By Maurya Scanlon

Here in Spartan Nation, we consider each and every single racer to be spectacular simply for coming out and crossing the finish line. There are a few, however, that excel as Spartans such as Mandy Gill, Katy McCabe, Shannon Roche, Andy Andras, and others whom we’ve highlighted on this blog. One such person is Mathieu Morin from Montreal. He is a dedicated competitive swimmer, one of four brothers and all-around Spartan badass. And… he’s fifteen.

Mathieu with Spartan Champion, Hobie Call

Mathieu initially caught our attention, because he is the youngest person to have completed the Spartan trifecta: Sprint, Super and Beast. I had the pleasure of speaking with him earlier this week after what I presume was yet another swim practice. When he first told me he was a swimmer dedicating at least eighteen hours of training per week and going to high school (which means homework) my thought was “and you find time to do Spartan Races how?” I concluded that in addition to being an amazing teenage athlete, he also had magical time-traveling powers allowing him to do more in one day than we lame adults are able to do.

Anyway, one of Mathieu’s brothers first introduced him to Spartan Races with a video that he had found online. The moment Mathieu saw the video, he decided that he had to do at least one race. He registered for the Montreal Sprint to see what it was all about and then he was hooked. I jokingly said to him “You’ll know at the finish line, right?” and his response tickled me. “You’ll know at the finish line? You’ll know at the first obstacle!” He explained to me that his only goals for his first Spartan were to have fun and to finish. After that, however, he became determined to race them competitively. He registered for the Vermont Beast and the NY Super much to his thirteen year old brother’s delight. The youngster immediately informed Mathieu of his intent to do the trifecta as well when he was old enough. His goal would be beating all of Mathieu’s times. Apparently a competitive nature is in the Morin DNA. The whole family is Spartan!

Mathieu ran the Beast with his father and another brother,  and the Super Spartan in Staten Island, which he also ran with his brother. I asked him if he was concerned about injury during any of the races, because it could jeopardize his swimming regimen. His response was “I like it. I do the race. I don’t care.” Well, that settled that.  He recalled being stressed about the race before it, because he knew it would be difficult.  It ended up going well for him.  “It was really hard, especially when I arrived at the [sand bad part].  That was the hardest,” he shared.  I agreed COMPLETELY!  He went on, “Also, what killed me was when I thought I [had done] ten miles, [the volunteers] said to me, ‘You’ve only done half.’  I was so disappointed, so I said to myself that I would not go back to Montreal without the metal of a Spartan Beast Finisher.”  I asked him how he felt after having finished.  He laughed, “After the race I was tired, but I was feeling like a man, and I was proud of myself.  Also, I got three days of pain [afterwards].”  I informed him that the feeling he experienced was called the “it hurts so good.”

He sent us a video (below) of him crossing the finish line.  He edited it himself!  I asked him what his friends thought about the race, and he got excited.  Mathieu gloated, “When my friends saw the video, they were like ‘wow where was that?  It’s really cool.’”

Since the Staten Island Super was still fresh in both of our minds (and by that I mean we’re both recovering from cuts and bruises sustained at said race), we dove right into his experience.
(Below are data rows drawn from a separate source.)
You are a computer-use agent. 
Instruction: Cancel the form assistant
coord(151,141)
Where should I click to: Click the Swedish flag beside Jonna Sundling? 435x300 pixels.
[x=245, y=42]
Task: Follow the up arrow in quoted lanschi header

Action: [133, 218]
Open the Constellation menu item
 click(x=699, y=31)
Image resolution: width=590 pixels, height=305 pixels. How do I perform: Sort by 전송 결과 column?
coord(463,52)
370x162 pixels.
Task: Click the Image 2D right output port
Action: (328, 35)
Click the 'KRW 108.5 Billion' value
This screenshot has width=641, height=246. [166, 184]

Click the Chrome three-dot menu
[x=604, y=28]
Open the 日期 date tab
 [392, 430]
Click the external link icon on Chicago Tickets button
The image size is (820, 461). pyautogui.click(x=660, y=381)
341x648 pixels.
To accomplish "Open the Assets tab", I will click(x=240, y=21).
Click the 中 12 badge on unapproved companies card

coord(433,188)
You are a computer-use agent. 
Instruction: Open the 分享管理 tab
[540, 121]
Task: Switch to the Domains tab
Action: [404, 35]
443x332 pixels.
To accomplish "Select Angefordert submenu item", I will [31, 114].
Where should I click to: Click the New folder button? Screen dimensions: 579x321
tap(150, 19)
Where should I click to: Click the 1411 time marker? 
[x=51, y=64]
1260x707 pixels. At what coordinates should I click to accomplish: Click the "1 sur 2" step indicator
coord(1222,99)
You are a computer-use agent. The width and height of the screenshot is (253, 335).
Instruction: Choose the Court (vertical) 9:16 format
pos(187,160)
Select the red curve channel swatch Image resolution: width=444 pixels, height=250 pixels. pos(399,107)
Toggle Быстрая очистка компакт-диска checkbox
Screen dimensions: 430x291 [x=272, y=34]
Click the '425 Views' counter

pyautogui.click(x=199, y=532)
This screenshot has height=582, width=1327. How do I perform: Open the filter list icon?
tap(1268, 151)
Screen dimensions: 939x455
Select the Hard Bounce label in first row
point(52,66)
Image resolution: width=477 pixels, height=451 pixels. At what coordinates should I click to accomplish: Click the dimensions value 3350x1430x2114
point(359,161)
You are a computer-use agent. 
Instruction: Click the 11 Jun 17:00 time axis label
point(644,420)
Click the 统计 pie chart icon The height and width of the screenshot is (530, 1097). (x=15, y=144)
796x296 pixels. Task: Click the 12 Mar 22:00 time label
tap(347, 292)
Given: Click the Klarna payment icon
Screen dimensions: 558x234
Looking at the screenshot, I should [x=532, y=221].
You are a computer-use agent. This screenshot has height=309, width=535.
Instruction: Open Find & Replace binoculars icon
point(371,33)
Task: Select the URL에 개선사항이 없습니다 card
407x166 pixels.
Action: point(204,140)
Mathieu recalled that “running on the beach and the nine foot walls were the hardest.” He and I could not have been more liked-minded about this race if we had shared a brain. He recalled the fatigue in his legs from running in the sand. As I sat there, my muscles began to ache with the memory as well. I wondered if he had narrowed his eyes at the sight of the tall-wall as I did. I asked. He laughed, and that was my answer. True to form, he brought all he could to the race and placed 5th in his heat.

I reiterated to him that completing the trifecta was no easy feat, and I was quite impressed with him. Because we encourage Spartans of every age to participate, I asked him if he had any advice for people within his age group (including his younger brother). He replied, “Start at the Sprint and work your way up.” He added, “I hoped to demonstrate that young people are definitely able to do these races with training.”